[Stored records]
————————

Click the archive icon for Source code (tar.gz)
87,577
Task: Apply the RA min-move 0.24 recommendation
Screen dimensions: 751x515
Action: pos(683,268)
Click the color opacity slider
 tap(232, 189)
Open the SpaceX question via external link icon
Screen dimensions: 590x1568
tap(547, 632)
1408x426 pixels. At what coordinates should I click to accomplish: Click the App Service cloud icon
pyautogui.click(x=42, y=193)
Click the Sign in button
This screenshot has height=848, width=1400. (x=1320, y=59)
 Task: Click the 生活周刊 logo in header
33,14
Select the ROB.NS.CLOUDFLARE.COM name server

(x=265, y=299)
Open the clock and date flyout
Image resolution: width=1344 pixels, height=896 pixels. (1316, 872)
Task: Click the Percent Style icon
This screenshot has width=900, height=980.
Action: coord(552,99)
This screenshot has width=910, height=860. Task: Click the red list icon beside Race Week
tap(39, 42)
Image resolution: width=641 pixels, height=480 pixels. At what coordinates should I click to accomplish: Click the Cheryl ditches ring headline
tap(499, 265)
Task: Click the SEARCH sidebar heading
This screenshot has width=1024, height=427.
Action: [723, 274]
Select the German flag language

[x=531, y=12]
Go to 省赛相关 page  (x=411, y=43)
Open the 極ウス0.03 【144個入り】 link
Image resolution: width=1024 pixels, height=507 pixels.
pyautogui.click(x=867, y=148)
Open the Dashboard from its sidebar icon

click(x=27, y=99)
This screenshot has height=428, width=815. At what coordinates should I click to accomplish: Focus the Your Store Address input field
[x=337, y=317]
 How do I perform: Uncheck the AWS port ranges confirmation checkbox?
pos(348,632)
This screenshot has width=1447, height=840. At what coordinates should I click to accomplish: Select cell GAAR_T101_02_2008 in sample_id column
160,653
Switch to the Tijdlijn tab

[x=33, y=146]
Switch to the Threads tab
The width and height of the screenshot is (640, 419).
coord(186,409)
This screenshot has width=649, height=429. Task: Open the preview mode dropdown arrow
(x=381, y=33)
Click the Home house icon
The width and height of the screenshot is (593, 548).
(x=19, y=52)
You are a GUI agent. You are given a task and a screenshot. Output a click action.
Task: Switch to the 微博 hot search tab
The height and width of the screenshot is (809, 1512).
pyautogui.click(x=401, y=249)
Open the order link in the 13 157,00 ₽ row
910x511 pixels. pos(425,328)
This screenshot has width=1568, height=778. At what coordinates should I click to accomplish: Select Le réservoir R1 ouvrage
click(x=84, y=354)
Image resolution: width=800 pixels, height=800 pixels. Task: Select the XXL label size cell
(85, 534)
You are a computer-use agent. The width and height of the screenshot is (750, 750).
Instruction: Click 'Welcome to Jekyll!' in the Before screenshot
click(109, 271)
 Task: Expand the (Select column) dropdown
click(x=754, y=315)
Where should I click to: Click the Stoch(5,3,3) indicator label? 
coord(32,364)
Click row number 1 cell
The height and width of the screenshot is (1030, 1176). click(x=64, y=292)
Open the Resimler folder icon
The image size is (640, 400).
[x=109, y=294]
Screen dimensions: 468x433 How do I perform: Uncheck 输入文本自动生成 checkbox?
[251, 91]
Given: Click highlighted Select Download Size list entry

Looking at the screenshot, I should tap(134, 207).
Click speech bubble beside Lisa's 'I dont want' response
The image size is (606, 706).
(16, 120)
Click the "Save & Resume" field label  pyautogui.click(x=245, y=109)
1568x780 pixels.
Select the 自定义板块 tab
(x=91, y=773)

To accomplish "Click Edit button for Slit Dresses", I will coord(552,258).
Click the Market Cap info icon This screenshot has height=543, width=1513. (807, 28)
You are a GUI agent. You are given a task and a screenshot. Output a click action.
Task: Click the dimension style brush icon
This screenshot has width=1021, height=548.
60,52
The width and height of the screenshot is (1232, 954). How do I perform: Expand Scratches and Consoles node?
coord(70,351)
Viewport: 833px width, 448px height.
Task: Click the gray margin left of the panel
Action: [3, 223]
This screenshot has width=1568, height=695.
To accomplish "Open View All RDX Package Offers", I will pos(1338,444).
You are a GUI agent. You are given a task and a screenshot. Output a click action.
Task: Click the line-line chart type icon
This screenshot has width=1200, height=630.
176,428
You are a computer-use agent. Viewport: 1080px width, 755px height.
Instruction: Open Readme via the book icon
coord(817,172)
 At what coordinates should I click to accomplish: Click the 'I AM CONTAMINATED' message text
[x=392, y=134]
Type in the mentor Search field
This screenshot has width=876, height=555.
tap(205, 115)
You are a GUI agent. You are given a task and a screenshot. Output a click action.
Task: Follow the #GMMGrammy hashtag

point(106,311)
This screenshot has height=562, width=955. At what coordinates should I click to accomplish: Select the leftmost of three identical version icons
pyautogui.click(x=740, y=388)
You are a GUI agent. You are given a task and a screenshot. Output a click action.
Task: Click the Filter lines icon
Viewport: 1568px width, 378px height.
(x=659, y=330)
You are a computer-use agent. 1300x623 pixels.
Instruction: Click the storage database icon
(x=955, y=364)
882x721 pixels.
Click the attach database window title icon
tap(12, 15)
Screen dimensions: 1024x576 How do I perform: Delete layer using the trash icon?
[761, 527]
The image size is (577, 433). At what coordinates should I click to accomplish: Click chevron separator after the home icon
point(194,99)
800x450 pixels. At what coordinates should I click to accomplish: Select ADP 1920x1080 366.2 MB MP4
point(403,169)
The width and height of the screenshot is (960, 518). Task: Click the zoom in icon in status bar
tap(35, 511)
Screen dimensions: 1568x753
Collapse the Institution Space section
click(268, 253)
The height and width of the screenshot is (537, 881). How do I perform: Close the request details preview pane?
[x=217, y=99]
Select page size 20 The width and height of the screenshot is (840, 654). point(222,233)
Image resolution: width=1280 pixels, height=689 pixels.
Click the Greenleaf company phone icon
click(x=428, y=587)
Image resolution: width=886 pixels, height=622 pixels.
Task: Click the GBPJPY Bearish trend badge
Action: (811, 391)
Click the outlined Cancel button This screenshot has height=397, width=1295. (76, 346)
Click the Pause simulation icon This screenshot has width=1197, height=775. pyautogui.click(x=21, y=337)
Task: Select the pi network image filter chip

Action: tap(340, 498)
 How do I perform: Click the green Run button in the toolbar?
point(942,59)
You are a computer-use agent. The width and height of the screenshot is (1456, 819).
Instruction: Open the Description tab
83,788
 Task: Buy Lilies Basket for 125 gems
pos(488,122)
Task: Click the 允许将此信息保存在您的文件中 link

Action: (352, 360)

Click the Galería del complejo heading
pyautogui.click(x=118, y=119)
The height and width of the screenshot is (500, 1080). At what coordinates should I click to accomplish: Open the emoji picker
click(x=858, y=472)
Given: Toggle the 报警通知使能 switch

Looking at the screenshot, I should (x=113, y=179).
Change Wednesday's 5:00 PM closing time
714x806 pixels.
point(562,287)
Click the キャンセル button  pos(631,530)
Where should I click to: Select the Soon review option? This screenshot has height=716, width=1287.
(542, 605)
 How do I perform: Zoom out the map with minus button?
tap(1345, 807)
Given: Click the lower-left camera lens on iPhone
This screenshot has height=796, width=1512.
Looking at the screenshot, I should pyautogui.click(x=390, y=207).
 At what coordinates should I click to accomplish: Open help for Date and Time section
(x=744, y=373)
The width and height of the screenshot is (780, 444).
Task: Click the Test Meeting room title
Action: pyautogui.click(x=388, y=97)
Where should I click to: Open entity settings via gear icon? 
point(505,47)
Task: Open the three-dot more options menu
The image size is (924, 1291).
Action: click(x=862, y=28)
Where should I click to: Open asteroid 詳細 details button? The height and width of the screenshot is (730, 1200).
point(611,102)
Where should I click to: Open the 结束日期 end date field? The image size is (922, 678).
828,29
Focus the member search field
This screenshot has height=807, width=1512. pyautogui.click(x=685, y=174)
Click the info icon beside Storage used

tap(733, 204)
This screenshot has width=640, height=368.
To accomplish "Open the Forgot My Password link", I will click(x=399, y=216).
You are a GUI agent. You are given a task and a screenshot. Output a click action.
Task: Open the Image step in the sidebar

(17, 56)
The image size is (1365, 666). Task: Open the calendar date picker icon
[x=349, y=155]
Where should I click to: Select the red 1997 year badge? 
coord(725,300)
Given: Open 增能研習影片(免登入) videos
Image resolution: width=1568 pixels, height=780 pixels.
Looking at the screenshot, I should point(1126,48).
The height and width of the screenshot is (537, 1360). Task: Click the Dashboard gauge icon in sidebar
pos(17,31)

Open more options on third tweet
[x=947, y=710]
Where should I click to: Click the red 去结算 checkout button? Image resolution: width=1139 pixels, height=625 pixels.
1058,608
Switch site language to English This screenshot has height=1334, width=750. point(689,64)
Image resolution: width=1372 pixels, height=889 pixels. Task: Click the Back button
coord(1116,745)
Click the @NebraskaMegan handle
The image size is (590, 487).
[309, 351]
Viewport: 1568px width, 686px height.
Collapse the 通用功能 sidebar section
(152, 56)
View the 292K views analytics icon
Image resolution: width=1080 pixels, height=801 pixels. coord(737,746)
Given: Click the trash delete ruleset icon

————————

## [Exercise requirements]
Among the lines above, find those with the word "computer". Copy them.

## [Task answer]
You are a computer-use agent. The width and height of the screenshot is (750, 750).
You are a computer-use agent. Viewport: 1080px width, 755px height.
You are a computer-use agent. 1300x623 pixels.
You are a computer-use agent. The width and height of the screenshot is (1456, 819).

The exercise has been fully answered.